Written problem 1: Copy out the NFS mailing-list reply below word for word, in full.

Re: safe versions of NFS

[Date Prev][Date Next][Thread Prev][Thread Next][Date Index][Thread Index]

 




> On Apr 13, 2021, at 12:23 PM, Benjamin Coddington <bcodding@xxxxxxxxxx> wrote:
> 
> (resending this as it bounced off the list - I accidentally embedded HTML)
> 
> Yes, if you're pretty sure your hostnames are all different, the client_ids
> should be different.  For v4.0 you can turn on debugging (rpcdebug -m nfs -s
> proc) and see the client_id in the kernel log in lines that look like: "NFS
> call setclientid auth=%s, '%s'\n", which will happen at mount time, but it
> doesn't look like we have any debugging for v4.1 and v4.2 for EXCHANGE_ID.

Dataset excerpts:

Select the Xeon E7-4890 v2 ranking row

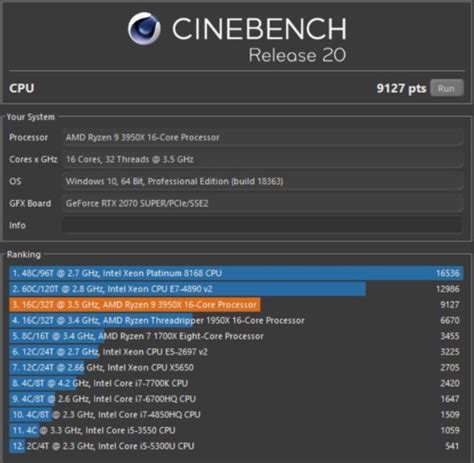(236, 289)
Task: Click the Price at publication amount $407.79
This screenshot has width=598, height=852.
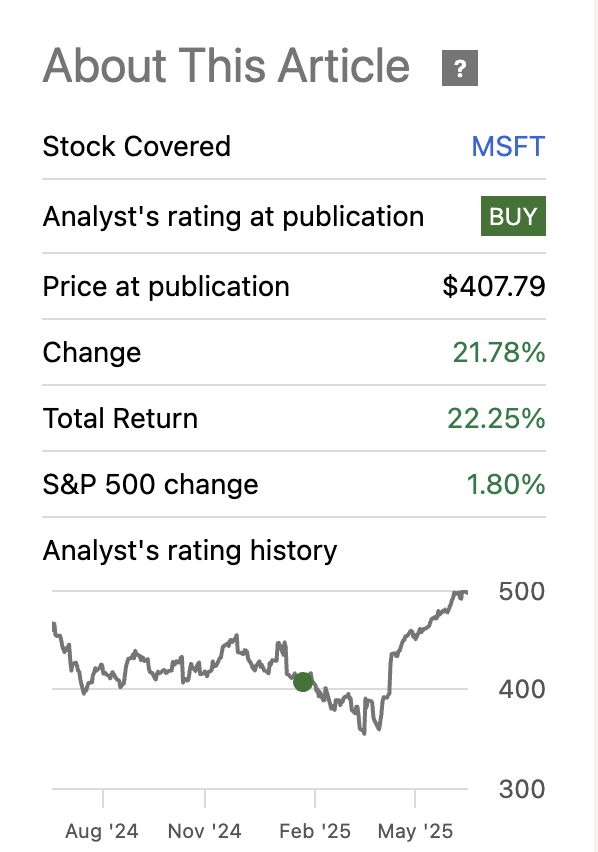Action: pyautogui.click(x=495, y=286)
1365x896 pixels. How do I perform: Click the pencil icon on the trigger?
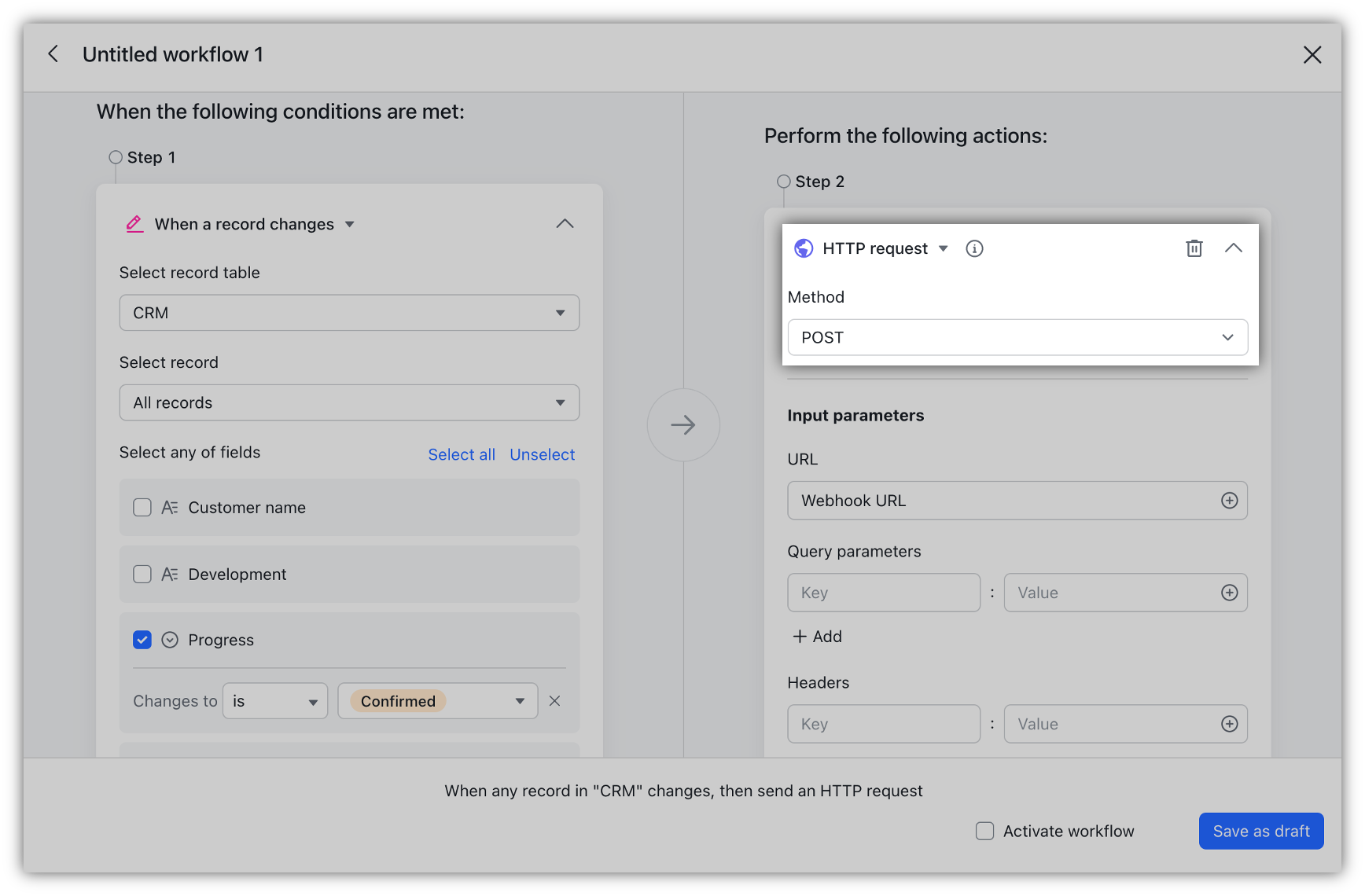pos(134,223)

Written problem 2: Turn the lines of the listing above, from the line holding "Task: Click the" through the end of the listing, inclusive, into a Markdown table with the columns Row and Line. Skip blank lines, and leave the pictures out.

Correct output 1:
Re: safe versions of NFS

[Date Prev][Date Next][Thread Prev][Thread Next][Date Index][Thread Index]

 




> On Apr 13, 2021, at 12:23 PM, Benjamin Coddington <bcodding@xxxxxxxxxx> wrote:
> 
> (resending this as it bounced off the list - I accidentally embedded HTML)
> 
> Yes, if you're pretty sure your hostnames are all different, the client_ids
> should be different.  For v4.0 you can turn on debugging (rpcdebug -m nfs -s
> proc) and see the client_id in the kernel log in lines that look like: "NFS
> call setclientid auth=%s, '%s'\n", which will happen at mount time, but it
> doesn't look like we have any debugging for v4.1 and v4.2 for EXCHANGE_ID.

Correct output 2:
| Row | Line |
|---|---|
| 1 | Task: Click the Price at publication amount $407.79 |
| 2 | This screenshot has width=598, height=852. |
| 3 | Action: pyautogui.click(x=495, y=286) |
| 4 | 1365x896 pixels. How do I perform: Click the pencil icon on the trigger? |
| 5 | pos(134,223) |